相比之下，qPCR是一种简单的、高通量的测定纯化病毒样本中病毒颗粒数的方法。基于核酸的定量检测方法具有试剂材料可及性强、可操作性强、一致性高、耗时短、通量大、结果更加客观等优点，已经成功应用于甲型肝炎、腮腺炎病毒疫苗、AAV基因治疗药物等。

如MSD RotaTeq（口服轮状病毒疫苗）使用的就是基于细胞感染的核酸定量检测方法（qPCR法），但由于疫苗毒株不同，基因序列不同，细胞感染特点也不同，该方法需要针对不同疫苗毒株进行不同设计。

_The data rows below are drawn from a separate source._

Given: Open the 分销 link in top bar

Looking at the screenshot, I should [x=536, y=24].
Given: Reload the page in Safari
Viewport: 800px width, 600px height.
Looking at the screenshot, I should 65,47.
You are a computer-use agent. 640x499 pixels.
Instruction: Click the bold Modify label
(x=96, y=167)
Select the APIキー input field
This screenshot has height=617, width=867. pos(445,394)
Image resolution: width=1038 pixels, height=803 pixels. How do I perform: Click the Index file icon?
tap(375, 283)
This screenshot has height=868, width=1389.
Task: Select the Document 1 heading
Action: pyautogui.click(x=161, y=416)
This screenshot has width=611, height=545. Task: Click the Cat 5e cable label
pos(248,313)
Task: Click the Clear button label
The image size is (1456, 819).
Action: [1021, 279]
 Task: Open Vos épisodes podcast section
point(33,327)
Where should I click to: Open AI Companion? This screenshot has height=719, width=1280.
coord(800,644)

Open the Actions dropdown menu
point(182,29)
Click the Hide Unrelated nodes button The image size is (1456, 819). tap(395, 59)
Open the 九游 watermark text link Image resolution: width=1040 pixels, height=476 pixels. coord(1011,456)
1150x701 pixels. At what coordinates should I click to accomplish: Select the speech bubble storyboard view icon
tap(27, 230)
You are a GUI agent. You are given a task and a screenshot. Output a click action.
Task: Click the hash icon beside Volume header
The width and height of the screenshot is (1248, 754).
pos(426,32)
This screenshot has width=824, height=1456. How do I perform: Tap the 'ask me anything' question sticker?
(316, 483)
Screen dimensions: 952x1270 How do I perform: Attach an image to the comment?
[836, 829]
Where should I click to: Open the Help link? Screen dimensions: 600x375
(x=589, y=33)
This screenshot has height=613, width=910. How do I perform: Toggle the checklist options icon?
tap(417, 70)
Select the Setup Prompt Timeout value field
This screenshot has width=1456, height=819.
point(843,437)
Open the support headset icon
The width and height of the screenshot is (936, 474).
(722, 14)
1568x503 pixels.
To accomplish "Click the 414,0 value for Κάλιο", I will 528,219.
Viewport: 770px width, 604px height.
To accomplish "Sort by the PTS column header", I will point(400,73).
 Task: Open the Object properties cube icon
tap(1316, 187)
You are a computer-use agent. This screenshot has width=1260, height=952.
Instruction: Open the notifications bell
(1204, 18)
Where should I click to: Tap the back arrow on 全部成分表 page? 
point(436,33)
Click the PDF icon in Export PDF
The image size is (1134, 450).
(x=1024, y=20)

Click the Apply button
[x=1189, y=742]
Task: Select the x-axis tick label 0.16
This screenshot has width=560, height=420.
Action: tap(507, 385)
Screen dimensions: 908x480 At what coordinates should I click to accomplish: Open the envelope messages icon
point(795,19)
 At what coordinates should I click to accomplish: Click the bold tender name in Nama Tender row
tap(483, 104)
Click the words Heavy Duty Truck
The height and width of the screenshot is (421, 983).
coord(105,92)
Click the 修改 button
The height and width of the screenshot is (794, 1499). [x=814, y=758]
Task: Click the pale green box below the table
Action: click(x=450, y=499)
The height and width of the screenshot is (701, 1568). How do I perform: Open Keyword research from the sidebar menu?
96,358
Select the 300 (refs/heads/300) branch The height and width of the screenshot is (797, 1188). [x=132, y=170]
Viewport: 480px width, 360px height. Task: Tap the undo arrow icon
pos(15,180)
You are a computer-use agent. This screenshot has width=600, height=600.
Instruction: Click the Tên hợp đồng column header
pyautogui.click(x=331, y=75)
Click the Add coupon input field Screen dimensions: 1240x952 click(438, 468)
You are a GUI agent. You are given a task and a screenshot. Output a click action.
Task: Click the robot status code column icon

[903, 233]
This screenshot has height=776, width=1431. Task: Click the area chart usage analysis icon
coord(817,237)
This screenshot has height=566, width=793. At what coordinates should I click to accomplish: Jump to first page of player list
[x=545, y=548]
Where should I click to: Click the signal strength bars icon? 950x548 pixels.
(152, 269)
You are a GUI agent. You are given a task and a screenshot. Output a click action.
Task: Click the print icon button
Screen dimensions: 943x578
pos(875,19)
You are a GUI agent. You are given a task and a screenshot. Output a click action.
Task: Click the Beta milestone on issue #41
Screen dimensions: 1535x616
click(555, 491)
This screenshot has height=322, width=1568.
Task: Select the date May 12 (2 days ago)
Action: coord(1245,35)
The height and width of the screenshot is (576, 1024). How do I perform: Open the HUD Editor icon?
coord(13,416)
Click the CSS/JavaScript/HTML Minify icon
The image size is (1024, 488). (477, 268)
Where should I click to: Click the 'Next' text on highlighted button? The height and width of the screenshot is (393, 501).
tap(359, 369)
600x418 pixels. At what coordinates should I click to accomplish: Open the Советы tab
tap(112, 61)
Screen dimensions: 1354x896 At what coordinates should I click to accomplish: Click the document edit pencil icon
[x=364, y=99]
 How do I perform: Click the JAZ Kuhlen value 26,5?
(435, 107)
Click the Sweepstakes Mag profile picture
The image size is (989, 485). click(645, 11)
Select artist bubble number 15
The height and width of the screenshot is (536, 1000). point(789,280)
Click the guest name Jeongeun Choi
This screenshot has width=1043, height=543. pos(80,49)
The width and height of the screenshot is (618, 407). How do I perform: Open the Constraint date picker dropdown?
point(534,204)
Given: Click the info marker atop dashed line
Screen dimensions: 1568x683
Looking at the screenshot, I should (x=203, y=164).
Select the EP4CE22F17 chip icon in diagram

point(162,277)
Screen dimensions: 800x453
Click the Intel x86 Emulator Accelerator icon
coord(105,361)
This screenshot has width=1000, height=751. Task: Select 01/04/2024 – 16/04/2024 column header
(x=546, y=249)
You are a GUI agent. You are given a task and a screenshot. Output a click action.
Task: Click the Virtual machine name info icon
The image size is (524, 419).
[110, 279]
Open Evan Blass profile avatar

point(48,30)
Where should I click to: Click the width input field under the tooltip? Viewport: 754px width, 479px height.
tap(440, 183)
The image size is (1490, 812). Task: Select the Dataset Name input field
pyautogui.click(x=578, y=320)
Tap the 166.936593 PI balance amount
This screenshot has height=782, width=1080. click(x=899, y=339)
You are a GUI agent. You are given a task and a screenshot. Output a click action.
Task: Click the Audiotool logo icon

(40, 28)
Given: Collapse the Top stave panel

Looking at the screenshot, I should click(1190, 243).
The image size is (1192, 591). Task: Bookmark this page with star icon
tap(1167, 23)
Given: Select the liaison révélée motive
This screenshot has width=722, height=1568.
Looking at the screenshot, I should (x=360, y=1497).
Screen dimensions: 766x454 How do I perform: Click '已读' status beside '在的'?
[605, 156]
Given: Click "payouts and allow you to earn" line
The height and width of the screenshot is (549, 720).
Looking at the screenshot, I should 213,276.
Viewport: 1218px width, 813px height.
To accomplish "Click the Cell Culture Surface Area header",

AAV（腺相关病毒）基因治疗药物因其“一次给药，终身治愈”的特点，发展势头的强劲自不必多说，因此AAV药物的质量控制（鉴别，纯度，含量与效价）至关重要。由于其生物学滴度的测定仍很繁琐，不同实验室使用各自的方法和参照，这些都会影响rAAV在临床上的应用，因此qPCR法因其优势在AAV检测中应用更为广泛。